Is the product of two open sets open?

[Thorn]

Say we have open sets from two topological spaces. A is an open subset of T1 and B is an open subset of T2. So for these two open sets, A, B. Is A X B open itself? I see this is the case in R x R, where R is the real number line. I am wanting to say that this is just true in general... If so, anyone know a good proof? Or can anyway tell me how to show this?

 

[jostpuur]

The answer depends on what topology you give onto the set $$T_1\times T_2$$.

For example, if you let $$\mathbb{R}$$ have the standard topology, but give $$\mathbb{R}\times\mathbb{R}$$ a trivial topology $$\{\emptyset, \mathbb{R}\times\mathbb{R}\}$$, then $$]0,1[\times ]0,1[$$ is not open.
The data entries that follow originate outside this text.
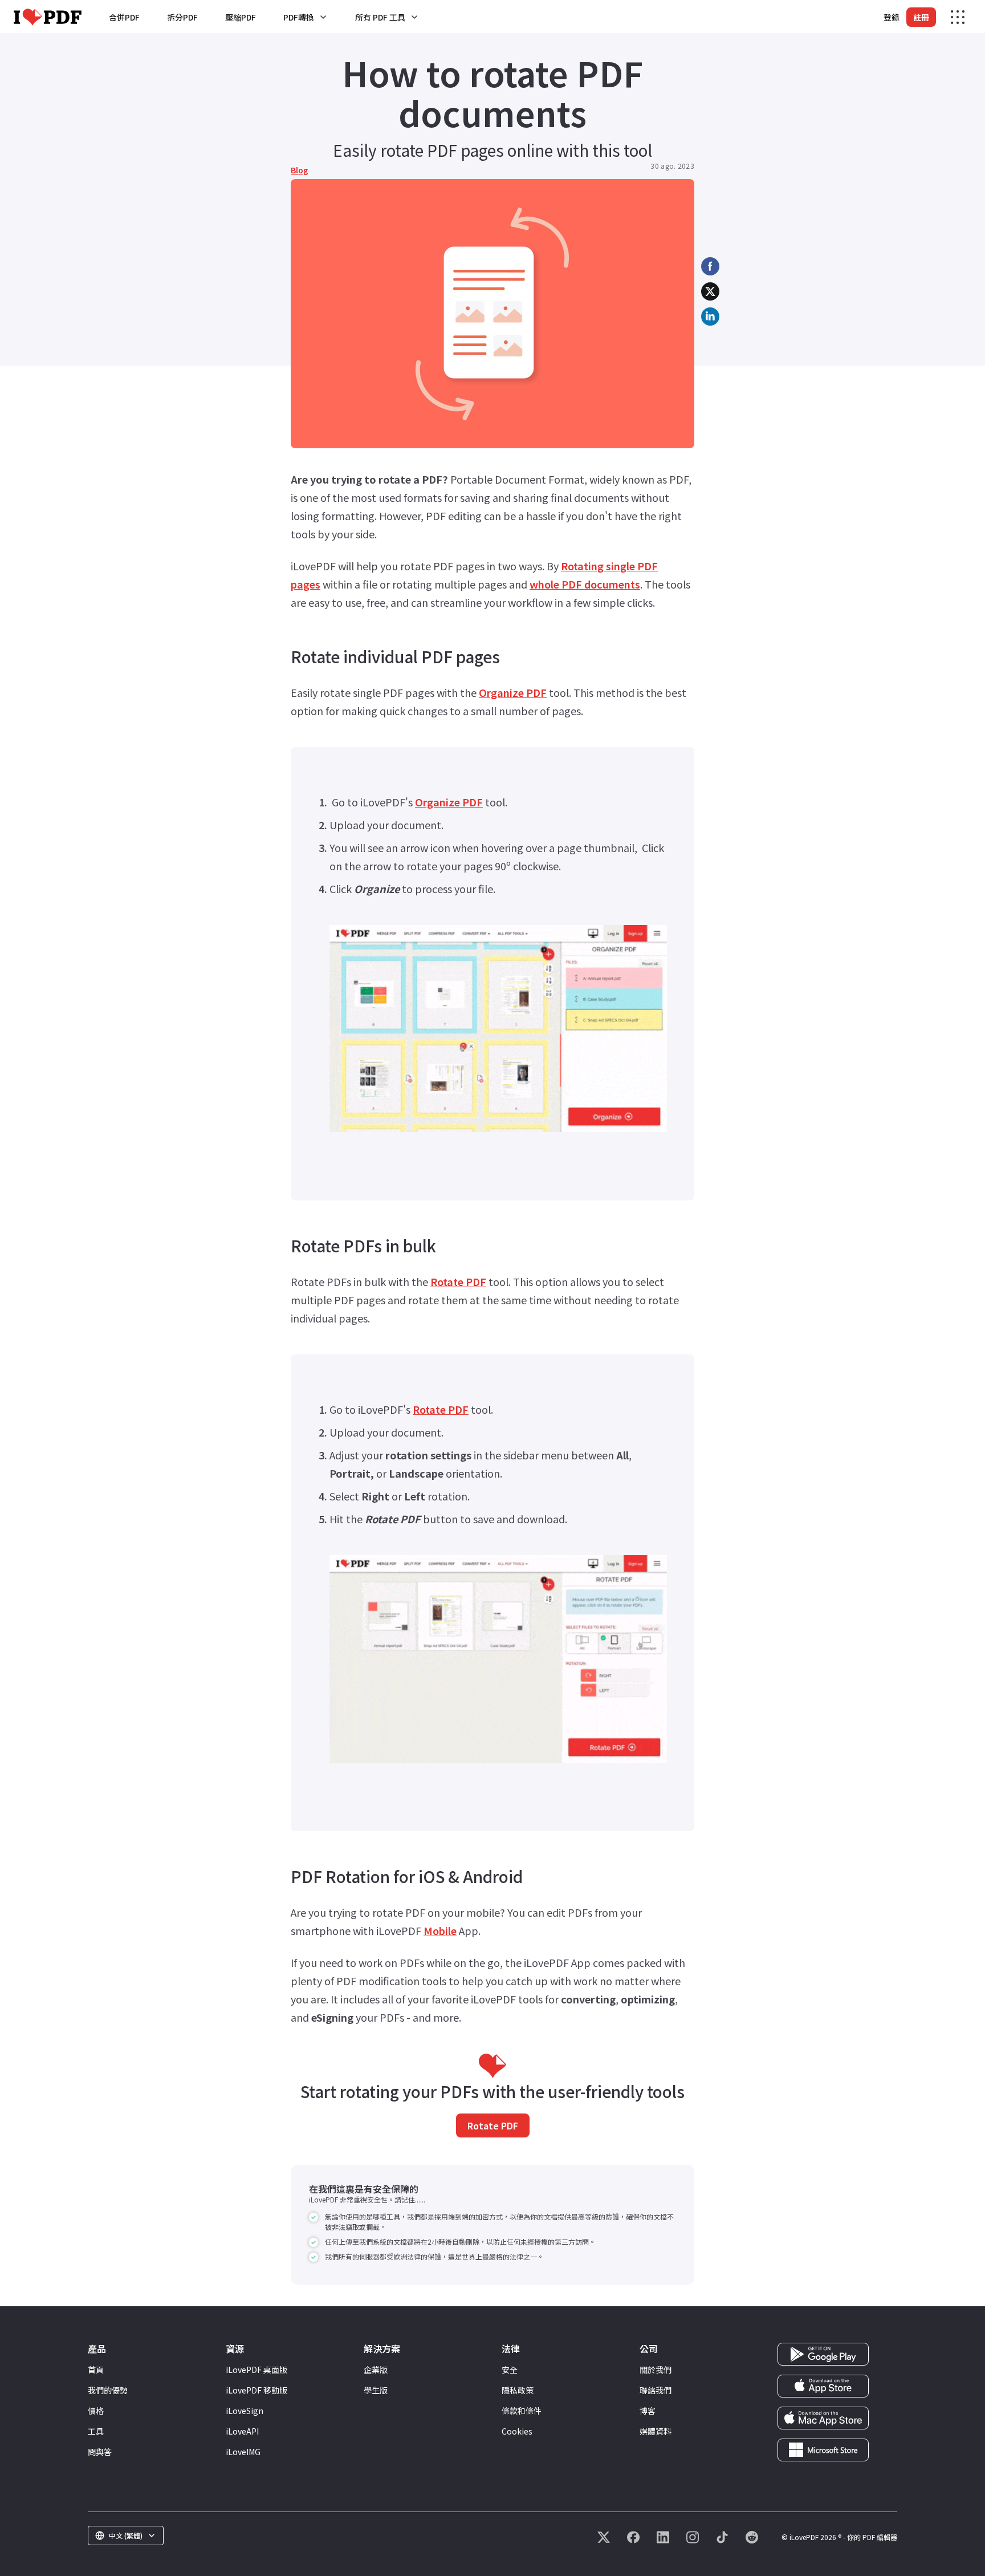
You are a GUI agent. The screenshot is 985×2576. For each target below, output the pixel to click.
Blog (299, 170)
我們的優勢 (108, 2390)
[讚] (633, 2537)
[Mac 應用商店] (823, 2417)
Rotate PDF (458, 1281)
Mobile (440, 1930)
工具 (96, 2431)
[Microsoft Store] (823, 2449)
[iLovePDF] (48, 17)
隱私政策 (518, 2390)
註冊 (921, 17)
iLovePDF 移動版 (256, 2390)
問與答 (100, 2451)
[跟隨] (603, 2537)
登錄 (891, 17)
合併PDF (124, 17)
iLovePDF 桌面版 (256, 2369)
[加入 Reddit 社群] (751, 2537)
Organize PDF (513, 692)
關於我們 (655, 2369)
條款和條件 (522, 2410)
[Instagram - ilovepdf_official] (692, 2537)
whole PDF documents (585, 584)
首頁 (96, 2369)
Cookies (517, 2431)
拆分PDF (182, 17)
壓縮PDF (240, 17)
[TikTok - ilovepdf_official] (722, 2537)
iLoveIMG (243, 2451)
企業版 (376, 2369)
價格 (96, 2410)
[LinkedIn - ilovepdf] (663, 2537)
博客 (648, 2410)
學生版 (376, 2390)
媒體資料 (655, 2431)
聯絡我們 (655, 2390)
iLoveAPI (242, 2431)
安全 (510, 2369)
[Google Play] (823, 2353)
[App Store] (823, 2385)
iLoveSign (244, 2410)
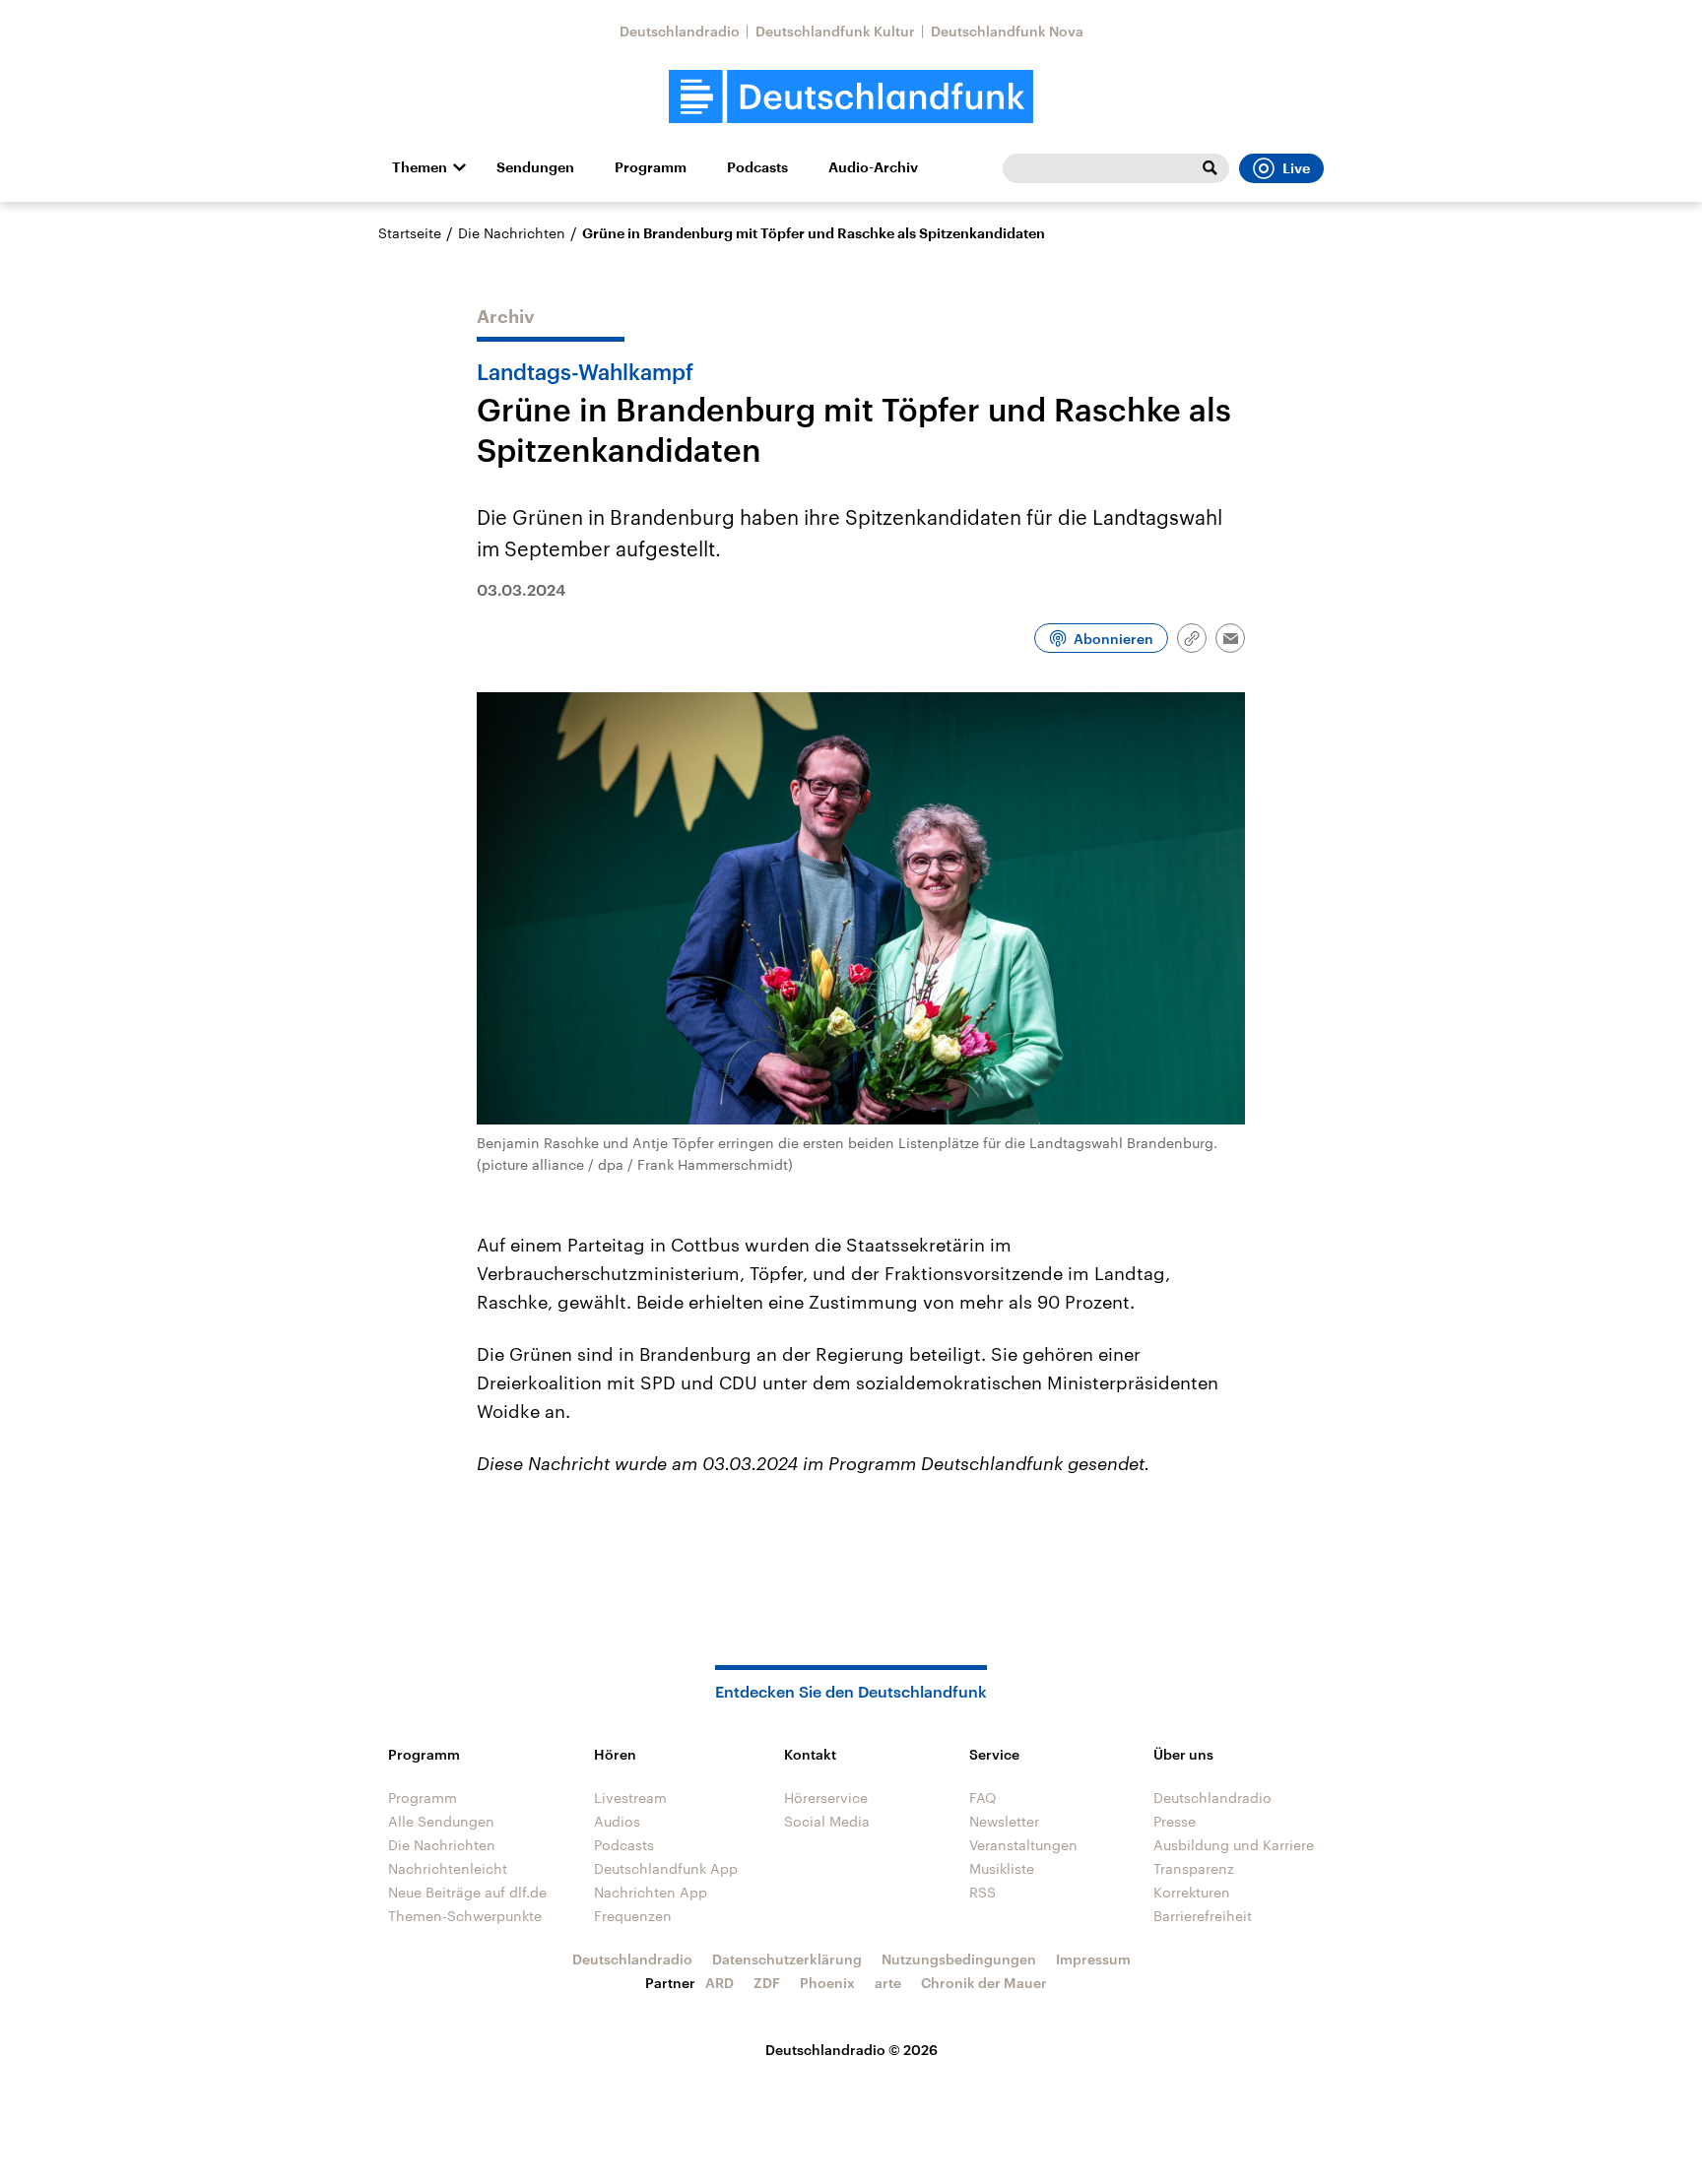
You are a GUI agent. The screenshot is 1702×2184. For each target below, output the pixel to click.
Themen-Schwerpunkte (465, 1915)
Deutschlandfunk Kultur (835, 31)
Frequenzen (633, 1915)
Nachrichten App (650, 1892)
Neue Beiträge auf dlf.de (467, 1892)
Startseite (409, 233)
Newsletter (1004, 1821)
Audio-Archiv (873, 167)
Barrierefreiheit (1202, 1915)
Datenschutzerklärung (787, 1959)
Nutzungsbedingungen (959, 1959)
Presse (1174, 1821)
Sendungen (535, 167)
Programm (651, 167)
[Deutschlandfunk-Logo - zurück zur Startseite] (851, 97)
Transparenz (1193, 1868)
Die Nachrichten (511, 233)
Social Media (827, 1821)
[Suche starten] (1209, 168)
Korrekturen (1191, 1892)
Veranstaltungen (1023, 1844)
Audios (617, 1821)
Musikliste (1001, 1868)
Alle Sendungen (441, 1821)
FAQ (983, 1797)
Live (1296, 168)
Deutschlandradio (680, 31)
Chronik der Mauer (984, 1982)
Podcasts (757, 167)
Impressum (1093, 1959)
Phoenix (827, 1982)
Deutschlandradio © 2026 (851, 2049)
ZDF (766, 1982)
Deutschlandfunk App (666, 1868)
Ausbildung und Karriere (1233, 1844)
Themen (419, 167)
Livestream (630, 1797)
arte (888, 1982)
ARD (719, 1982)
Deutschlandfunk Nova (1007, 31)
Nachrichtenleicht (447, 1868)
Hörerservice (826, 1797)
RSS (982, 1892)
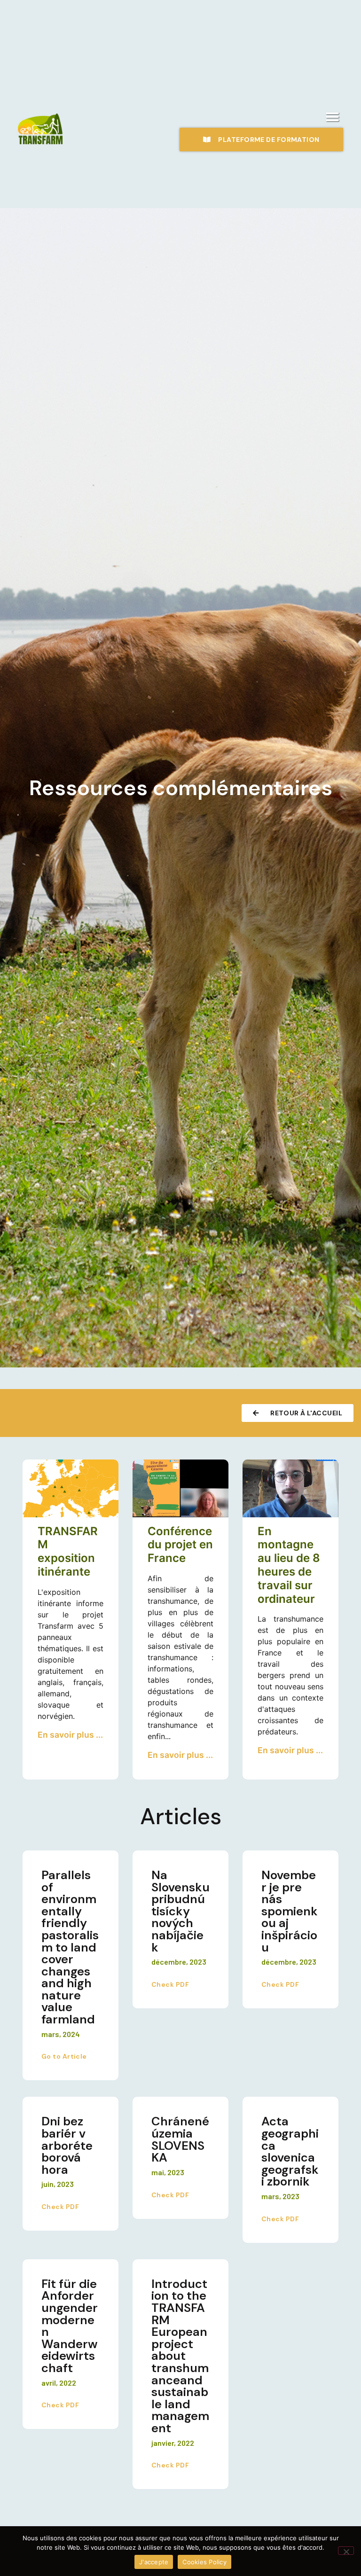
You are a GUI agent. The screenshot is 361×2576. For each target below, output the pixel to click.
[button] (332, 117)
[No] (346, 2550)
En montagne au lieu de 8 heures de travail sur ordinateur (289, 1565)
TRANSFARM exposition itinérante (68, 1551)
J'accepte (153, 2562)
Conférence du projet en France (180, 1544)
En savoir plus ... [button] (70, 1735)
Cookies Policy (204, 2562)
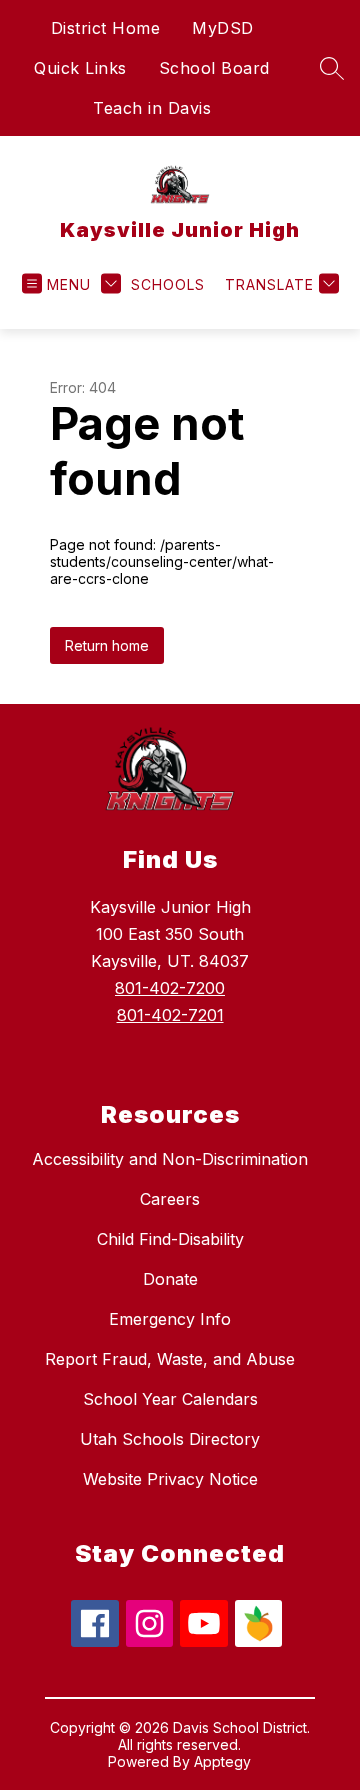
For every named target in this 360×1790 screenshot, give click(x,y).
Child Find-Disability (170, 1239)
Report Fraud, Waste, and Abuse (170, 1359)
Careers (170, 1199)
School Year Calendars (170, 1399)
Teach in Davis (152, 108)
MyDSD (223, 28)
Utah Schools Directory (170, 1439)
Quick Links (80, 68)
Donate (170, 1279)
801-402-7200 (170, 988)
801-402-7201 (170, 1015)
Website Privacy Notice (170, 1479)
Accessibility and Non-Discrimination (170, 1159)
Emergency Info (170, 1319)
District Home (106, 28)
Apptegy (222, 1761)
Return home (107, 645)
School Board (214, 68)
A standard choice for the topology of $$T_1\times T_2$$ is so called product topology. Here's the Wikipedia page of it: http://en.wikipedia.org/wiki/Product_topology
In product topology, $$A\times B$$ is open in $$T_1\times T_2$$ always when $$A$$ is open in $$T_1$$ and $$B$$ is open in $$T_2$$. This is almost by definition of the product topology. However, the precise definition is slightly complicated, so there is something left to be proved.